# Lab 5: Causal Inference with Randomized Experiments

As we saw in class, the problem of causal inference is the fact that we cannot observe, for the same individual, the outcome when they are put under a treatment and the same outcome when they are not put under the treatment. This means that we cannot find the individual effect of the treatment, which is the difference of the outcomes in either circumstance. However, we can approximate the expected difference at the population level, the **average treatment effect**. We also touched upon the fact that we cannot do this easily with observational data, as our observations may be biased because of underlying relationships between the real treatment and unobserved variables, meaning that a simple regression of the outcome on the treatment will not render a faithful approximation of the real. The following example will help illustrate how this failure to consider selection bias can lead us to both type 1 and type 2 errors.

## Type 1 error:

Imagine we are researchers in the first phase of research for a new drug aimed at reducing blood cholesterol levels. Because this is the first phase, we would like to assess the safety of the treatment. Therefor, we want to quantify the effect the the regime has on lung health. Let $Y(d)$ be the potential outcome of an indicator of overall respiratory health. Let $D$ be the observed treatment variable, and assume first that treatment was not assigned randomly, but that it is correlated with underlying variables lifestyle and demographic characteristics. Formally, we have the following model:

\begin{gather*}
Y(0) = \theta_0+\epsilon_0\\
Y(1) = \theta_1+\epsilon_1\\
D = \mathbb{1}(\nu>0)\\
Y=Y(D)=(1-D)Y(0)+DY(1)
\end{gather*}

Here. $\theta_0$ and $\theta_1$ are the averages of their respective potential outcomes, $(\epsilon_0, \epsilon_1, \nu)$ is a random vector of variables that are jointly distributed with mean 0 and covariance $\Sigma$. $\epsilon_0$ and $\epsilon_1$ are determinants of overall lung health like lifestyle, exposure to environmental contaminants, diet, etc. For this specific example, the variable that determines treatment, $\nu$, is negativelly correlated with $\epsilon_0$ and $\epsilon_1$. One way to interpret this is that people with worse overall lifestyle patterns that provoke worse lung health may also tend to have worse blood cholesterol content, and therefor are more likely to seek the treatment in question.

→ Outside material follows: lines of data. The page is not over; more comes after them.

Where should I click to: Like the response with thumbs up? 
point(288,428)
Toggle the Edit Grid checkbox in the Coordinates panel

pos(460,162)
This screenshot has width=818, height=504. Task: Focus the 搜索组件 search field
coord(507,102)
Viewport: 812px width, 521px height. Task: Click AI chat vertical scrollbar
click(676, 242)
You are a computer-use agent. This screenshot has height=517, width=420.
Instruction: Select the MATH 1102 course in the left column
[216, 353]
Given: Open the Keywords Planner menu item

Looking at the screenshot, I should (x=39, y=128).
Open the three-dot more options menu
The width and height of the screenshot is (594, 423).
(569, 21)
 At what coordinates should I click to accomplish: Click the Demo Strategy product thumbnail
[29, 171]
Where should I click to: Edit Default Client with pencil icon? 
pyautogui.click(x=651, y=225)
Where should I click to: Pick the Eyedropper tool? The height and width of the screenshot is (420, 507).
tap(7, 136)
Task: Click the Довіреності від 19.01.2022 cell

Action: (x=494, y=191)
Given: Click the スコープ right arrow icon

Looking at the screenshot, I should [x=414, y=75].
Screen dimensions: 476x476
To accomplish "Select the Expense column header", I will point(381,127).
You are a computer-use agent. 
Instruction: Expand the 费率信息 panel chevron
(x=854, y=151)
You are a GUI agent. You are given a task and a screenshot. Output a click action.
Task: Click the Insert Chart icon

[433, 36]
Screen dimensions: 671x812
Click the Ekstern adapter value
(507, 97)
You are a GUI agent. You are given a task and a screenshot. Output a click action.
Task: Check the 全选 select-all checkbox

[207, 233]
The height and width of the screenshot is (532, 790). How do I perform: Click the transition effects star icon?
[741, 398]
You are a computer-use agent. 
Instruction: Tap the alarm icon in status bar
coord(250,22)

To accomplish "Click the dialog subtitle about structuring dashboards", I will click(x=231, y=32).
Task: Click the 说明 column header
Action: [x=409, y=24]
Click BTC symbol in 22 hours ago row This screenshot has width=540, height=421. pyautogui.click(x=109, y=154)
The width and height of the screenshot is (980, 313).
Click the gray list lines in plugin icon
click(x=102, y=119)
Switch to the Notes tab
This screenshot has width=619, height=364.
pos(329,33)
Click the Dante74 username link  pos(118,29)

For simulating the data, we will generate 100 000 observations of the variables in our model. We will assume that the average potential outcomes are $\theta_0 = \theta_1 =1$ and the covariance matrix is

$$
\Sigma = \left(\begin{matrix}
1 & 0 & -0.5\\
0 & 1 & -0.5\\
-0.5 & -0.5 & 1
\end{matrix}\right)
$$

We start by simulating the data

In [1]:
library(MASS)

In [3]:
N <- 100000
cov_matrix <- matrix(c(1, 0, -.5, 0, 1, -.5, -.5, -.5, 1), nrow = 3)
random_shocks <- mvrnorm(N, c(0, 0, 0), cov_matrix)
epsilon0 <- random_shocks[, 1]
epsilon1 <- random_shocks[, 2]
nu <- random_shocks[, 3] > 0
theta0 <- 1
theta1 <- 1
Y_0 <- theta0 + epsilon0
Y_1 <- theta1 + epsilon1
D_biased <- nu > 0
Y_biased <- (1 - D_biased) * Y_0 + D_biased * Y_1

Recall that the average treatment effect is defined as

$$
\delta=E[Y(1) - Y(0)] = E[Y(1)] - E[Y(0)]
$$

In our example

$$
\delta = \theta_1-\theta_0
$$

Given the way we have defined our model, this should just be 0. In reality, we cannot observe both $Y(0)$ and $Y(1)$. However, we can play by our own rules when we are the ones simulating the data, and find the actual ATE. We should expect to see a very small number as the result

In [4]:
mean(Y_1) - mean(Y_0)

We can calculate the variance of the individual diferences and see that it is much larger than the average diference. This should hint that the divergence from the true value of zero comes from imprecission caused by the random vairiables $\epsilon_d$

In [5]:
sd(Y_1 - Y_0) / sqrt(N)

In practice, we would approximate $\theta_0, \theta_1$ by getting each group's mean. This is:

$$
\hat{\theta}_d = \frac{\sum_{\{i\in[1,...,n]:D_i=d\}}Y_i}{n_d} = \frac{\mathbb{E}_n[Y1(D=d)]}{\mathbb{E}_n[1(D=d)]}
$$

Then we can approximate the ATE with $\hat{\theta}_1-\hat{\theta}_0$. We can also get confidence intervals for these estimators

$$
Var(\hat{\theta}_1)=\frac{Var(Y|D=d)}{nP(D = d)}
$$

With this, our $\hat{\delta}$ estimate is distributed as:

$$
\hat{\delta}\sim_a\mathcal{N}(\delta, Var(\hat{\theta}_1) + Var(\hat{\theta}_2))
$$

In [6]:
mean(Y_biased * D_biased) / mean(D_biased) - mean(Y_biased * (1 - D_biased)) / mean(1 - D_biased)

In [7]:
ate_variance <- var(Y_biased[D_biased]) / mean(D_biased) / N + var(Y_biased[1 - D_biased]) / mean(1 - D_biased) / N
sqrt(ate_variance)

This is a very different result from the one above. First of all, we get a result that is relatively large in comparison to the real value of zero. Also, we get a very precise result that would imply high significance of our variable. This would lead us to reject the null hypothesis, even though it is true. For more clarity, we can run a regression of the recentered variables variables. Recentering is simply subtracting the mean.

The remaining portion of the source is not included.